Back in 2021, I wrote a blog post titled The Singularity — an attempt to grapple with the accelerating progress of artificial intelligence and where it might lead. Looking back now, in 2025, it’s clear that some of those thoughts have aged surprisingly well, while others reflect the popular narratives of their time — particularly around the idea of the “Singularity,” a term that has since lost its central place in the AI debate.
Let’s dissect what held up, what didn’t, and where the conversation has moved today.
(Like many things in 2025, this post was co-written with ChatGPT — something I never imagined when I wrote the original piece.)
What I Got Right: A World Already Shifting
- General AI would arrive sooner than expected.

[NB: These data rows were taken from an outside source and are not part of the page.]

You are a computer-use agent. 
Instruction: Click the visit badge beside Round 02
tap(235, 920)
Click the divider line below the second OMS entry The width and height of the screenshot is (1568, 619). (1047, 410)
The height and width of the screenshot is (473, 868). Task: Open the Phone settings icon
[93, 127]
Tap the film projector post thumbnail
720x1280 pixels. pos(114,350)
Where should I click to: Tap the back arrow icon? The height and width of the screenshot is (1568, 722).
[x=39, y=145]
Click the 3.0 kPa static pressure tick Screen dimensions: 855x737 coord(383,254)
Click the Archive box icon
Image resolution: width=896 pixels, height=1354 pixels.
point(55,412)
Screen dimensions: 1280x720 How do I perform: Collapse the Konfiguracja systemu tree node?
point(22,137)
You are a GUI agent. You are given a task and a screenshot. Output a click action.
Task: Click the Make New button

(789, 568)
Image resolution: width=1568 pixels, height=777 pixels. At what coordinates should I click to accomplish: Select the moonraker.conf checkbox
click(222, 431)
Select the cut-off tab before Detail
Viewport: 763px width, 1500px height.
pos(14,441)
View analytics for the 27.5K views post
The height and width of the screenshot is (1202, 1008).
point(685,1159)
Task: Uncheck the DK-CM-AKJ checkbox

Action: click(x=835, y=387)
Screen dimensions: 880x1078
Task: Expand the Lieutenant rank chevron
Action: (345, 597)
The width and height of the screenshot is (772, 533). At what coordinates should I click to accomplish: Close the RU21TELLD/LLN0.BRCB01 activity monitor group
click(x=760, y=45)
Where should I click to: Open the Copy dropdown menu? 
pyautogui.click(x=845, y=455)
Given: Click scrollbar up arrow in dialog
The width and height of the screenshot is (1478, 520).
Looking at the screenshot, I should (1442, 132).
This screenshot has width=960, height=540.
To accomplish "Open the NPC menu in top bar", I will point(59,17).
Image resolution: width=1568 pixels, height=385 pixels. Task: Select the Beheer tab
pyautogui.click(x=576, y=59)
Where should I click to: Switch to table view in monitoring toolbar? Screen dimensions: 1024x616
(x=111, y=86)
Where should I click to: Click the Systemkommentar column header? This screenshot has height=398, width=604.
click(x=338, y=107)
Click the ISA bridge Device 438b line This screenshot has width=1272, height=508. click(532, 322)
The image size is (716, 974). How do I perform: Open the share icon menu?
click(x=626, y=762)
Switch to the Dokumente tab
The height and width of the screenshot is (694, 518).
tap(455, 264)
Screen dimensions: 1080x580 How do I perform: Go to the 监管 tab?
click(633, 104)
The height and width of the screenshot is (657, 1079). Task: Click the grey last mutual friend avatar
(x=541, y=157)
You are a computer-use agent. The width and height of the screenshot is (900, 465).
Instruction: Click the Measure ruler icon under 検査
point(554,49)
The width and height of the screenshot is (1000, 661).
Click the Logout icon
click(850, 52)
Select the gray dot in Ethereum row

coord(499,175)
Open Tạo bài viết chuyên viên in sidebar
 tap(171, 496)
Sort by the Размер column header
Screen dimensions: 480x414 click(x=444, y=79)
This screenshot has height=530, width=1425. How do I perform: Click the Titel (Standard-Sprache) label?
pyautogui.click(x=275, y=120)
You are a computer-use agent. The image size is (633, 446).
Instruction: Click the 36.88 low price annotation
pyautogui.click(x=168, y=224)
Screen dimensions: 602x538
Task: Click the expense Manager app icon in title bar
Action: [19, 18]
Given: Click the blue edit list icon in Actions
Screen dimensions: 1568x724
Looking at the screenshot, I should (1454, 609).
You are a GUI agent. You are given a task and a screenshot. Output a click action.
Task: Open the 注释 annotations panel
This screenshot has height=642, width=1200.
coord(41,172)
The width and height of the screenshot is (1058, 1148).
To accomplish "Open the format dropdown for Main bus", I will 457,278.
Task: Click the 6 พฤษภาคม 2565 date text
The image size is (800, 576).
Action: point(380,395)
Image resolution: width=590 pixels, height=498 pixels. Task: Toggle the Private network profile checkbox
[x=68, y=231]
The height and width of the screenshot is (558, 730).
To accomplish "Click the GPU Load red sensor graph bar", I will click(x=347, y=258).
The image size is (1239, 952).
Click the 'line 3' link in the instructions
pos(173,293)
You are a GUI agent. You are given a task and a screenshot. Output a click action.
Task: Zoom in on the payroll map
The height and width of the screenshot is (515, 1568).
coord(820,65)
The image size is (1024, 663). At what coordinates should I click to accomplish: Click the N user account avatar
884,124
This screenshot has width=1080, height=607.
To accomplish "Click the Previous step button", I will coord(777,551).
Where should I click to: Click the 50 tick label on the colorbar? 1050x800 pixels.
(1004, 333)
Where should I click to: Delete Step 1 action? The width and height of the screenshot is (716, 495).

I predicted that general AI was “closer than we think,” and that’s turned out to be true — perhaps even truer than I imagined. Systems like GPT-4, Claude, Gemini, and open-source models like Mistral are already demonstrating reasoning, coding, creative writing, and problem-solving capabilities across a vast range of tasks. Today’s AI systems are increasingly agentic — capable of planning, tool use, and multi-step reasoning — blurring the line between “narrow” and “general” intelligence in ways that were hard to anticipate back then. - AI thrives on data.
I noted that progress in AI requires “access to data” and the ability to analyze massive information streams — a foundational truth that has only intensified. Modern LLMs are trained on trillions of tokens, and the hunger for high-quality, diverse data continues to shape the AI arms race. - Pattern recognition is AI’s superpower.
The core strength I identified — AI’s ability to analyze vast inputs and find patterns humans would miss — remains central. Whether it’s predicting protein folding (AlphaFold), debugging code, or even generating scientific hypotheses, today’s systems are superhuman pattern matchers.
Where the Vision Diverged from Reality
- The Singularity is no longer the centerpiece.
In 2021, like many others, I leaned heavily on the idea of “The Singularity” — a moment of runaway self-improvement where AI would surpass human intelligence and reshape civilization in a blink. But that framing has faded from serious discourse. Instead, researchers and policymakers now focus on AGI (Artificial General Intelligence) — systems that match human-level capabilities — and ASI (Artificial Superintelligence) — systems that vastly exceed them.
Rather than a sudden leap, we’re experiencing a gradual, continuous transformation, more like boiling water than a lightning strike. The fears and hopes once projected onto the singularity have been redistributed into more grounded conversations: alignment, control, policy, and socioeconomic impact. - Exponential self-improvement didn’t happen (yet).
I speculated that once AI reached a certain level, it could redesign itself and trigger a feedback loop of improvement. While this is still theoretically possible, what we’ve seen instead is scaling — improvements through larger models, better training techniques, and increased compute — not recursive redesign. LLMs aren’t rewriting their own source code or building better chips (yet). - Physical embodiment is no longer central.
I assumed that true intelligence would require bodies, sensors, and robots — but language turned out to be a powerful interface. We’re still far from androids walking the streets, but we now converse with AI daily via text, voice, and even video — and this seems to be enough for many applications. Language is a body of sorts.
The Current Landscape (2025): AGI is No Longer Theoretical
We now live in a time where:
• Many researchers argue we may already have proto-AGI.
• While many governments are racing to regulate advanced AI models out of concern for misuse and loss of control, others — notably the U.S. — are simultaneously pushing to become AI superpowers, prioritizing strategic advantage over strict safeguards.
• Open-source and proprietary models compete fiercely, raising questions about access and power.
• AI is shifting labor markets, altering education, reshaping creativity, and even affecting geopolitics.
The focus has shifted from when AGI will arrive to how we manage it.
Singularity vs. AGI / ASI: What’s the Difference?
Here’s how I now see it:
• The Singularity was a dramatic narrative — a tipping point of unknowable change, often portrayed as sudden and overwhelming. It was emotionally powerful but vague.
• AGI is the near-term, definable goal: AI that can perform any intellectual task a human can.
• ASI is the real concern: intelligence orders of magnitude beyond ours, potentially uncontrollable.
The singularity might still happen — but not as a bang. More likely, we’ll wake up one day and realize it’s already here in pieces: agents chaining tools together, models building models, systems steering institutions.
If I Were Writing That Blog Today…
Instead of predicting a singularity, I’d focus on:
• Alignment and safety: How do we ensure powerful AI systems share our goals?
• Power and control: Who gets to decide how AI is developed and used?
• Human integration: How do we adapt education, work, and values for an AI-augmented world?
• Plural futures: Rather than one inevitable future, how do we keep multiple pathways open?
Final Thought
My 2021 post was written with both curiosity and awe — and I still feel those emotions now. But with today’s perspective, I’d replace the language of singularity with one of stewardship. The future of intelligence — artificial or otherwise — doesn’t just need visionaries. It needs caretakers.